But the party caved in to pressure from former BJP state minister Sanjay Pathak and chose Dixit as its mayoral candidate, claimed the leader.
“He [Pathak] promised to ensure that the party won in Katni, but we lost because of infighting,” the leader said.
Another BJP leader told ThePrint that although the losses in both Morena (Chambal) and Katni were significant, the defeats in Rewa and Singrauli meant that the party was losing its foothold in the state’s Vindhya region. The Vindhya Division consists of the Rewa, Satna, Sidhi, and Singrauli districts of the state, while Chambal consists of three districts — Morena, Bhind, and Sheopur.
“The Morena candidate was given preference because of Tomar. But now, not only have we lost the mayoral seat, our numbers have also been reduced in the municipal corporation,” the leader said, although he added that the results would be different in next year’s assembly polls because people vote over “urban issues” in municipal elections.
Morena district BJP president Yogesh Pal Gupta told ThePrint that the results were a setback for the party.
“We have to look at why we lost despite our best efforts. The Congress won a significant number of seats on the council, which is worrisome,” he said.
In Morena, the Congress won 19 wards, the BJP 15, and the Bahujan Samaj Party (BSP) eight.
The silver lining for the BJP however, came from its victory in Khargone, which saw communal clashes in April after a Ram Navami procession. The party won 19 out of 33 wards in the municipal election, compared to the Congress’s four and All India Majlis-e-Ittehadul Muslimeen’s three.
The AIMIM won two wards in Jabalpur, one in Khandwa, and one in Burhanpur.
‘Time for introspection’
A senior leader of the BJP said that in Katni, the rebel candidate, Suri, was a district secretary with the patronage of a senior leader of the party.
“This is why, after being denied a ticket, she had the confidence to fight alone. The infighting between two senior leaders cost us this seat,” said the leader.
The party is also concerned about the growing footprint of the Aam Aadmi Party (AAP), a state BJP leader said.

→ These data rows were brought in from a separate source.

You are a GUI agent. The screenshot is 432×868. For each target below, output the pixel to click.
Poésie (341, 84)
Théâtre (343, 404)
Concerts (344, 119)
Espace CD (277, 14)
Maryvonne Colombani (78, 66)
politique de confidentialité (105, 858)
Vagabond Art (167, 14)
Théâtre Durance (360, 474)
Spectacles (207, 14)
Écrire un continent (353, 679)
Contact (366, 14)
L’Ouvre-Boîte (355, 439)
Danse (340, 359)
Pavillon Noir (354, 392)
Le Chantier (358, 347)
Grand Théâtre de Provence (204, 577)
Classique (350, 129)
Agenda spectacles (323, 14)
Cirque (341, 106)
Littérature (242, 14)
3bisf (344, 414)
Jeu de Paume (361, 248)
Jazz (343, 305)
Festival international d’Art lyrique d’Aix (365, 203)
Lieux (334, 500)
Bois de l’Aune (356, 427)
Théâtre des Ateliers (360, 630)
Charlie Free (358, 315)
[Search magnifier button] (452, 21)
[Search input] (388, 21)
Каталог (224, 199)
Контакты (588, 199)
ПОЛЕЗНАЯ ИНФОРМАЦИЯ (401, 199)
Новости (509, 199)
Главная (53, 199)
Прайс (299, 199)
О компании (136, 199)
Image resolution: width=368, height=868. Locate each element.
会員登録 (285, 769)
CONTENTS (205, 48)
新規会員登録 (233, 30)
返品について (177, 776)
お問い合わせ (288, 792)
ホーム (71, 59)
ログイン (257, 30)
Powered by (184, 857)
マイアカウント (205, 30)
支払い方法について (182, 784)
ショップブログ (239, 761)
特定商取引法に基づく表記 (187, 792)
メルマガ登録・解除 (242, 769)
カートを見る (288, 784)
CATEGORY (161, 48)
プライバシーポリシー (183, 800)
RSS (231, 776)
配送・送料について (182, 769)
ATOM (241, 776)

The leader said that an informal review meeting was held Wednesday to take stock of the elections and pinpoint the reasons behind the “poor performance”.
Another party leader pointed out that the fact that the BJP had still managed to win “over 80 per cent of the ward elections” shows that the people were in favour of the party, but had rejected the mayor candidates.
“During the mayoral selection process, feedback was shared regarding those who would go on to lose. But the ground feedback was never taken seriously, and senior leaders opted for their close aides. This had to happen,” said a party functionary.
Questions are also being raised about the overall election management in the state and how Sharma and Chouhan managed the party’s affairs.
“Across the country, the Congress is being rejected by the voters, but in Madhya Pradesh, if the voter is choosing the Congress, there’s a need for greater introspection. There’s also a need to innovate, and the same tried and tested formula of contesting elections will not do,” said another functionary.
Another BJP leader from the state said the fact that the party secured 80 per cent of seats in local bodies meant that the BJP’s councillors were winning and its booths were intact.
“Our mayoral candidates were selected according to the whims and fancies of senior leaders,” he said. “Despite being the ruling party in the state, the public continues to repose its faith in our councillors. So it’s not anti-incumbency on the ground. People have rejected state leaders’ nominees,” the leader said.
He also said that the Congress’s election strategy was smarter.
“Their campaign strategy was better, but their last mile connect is not as strong on the ground. That’s why they haven’t won enough councillors.”
This copy has been updated to correct the name of the BJP district president of Morena and the year when the civic body elections were last held in MP. The errors are regretted.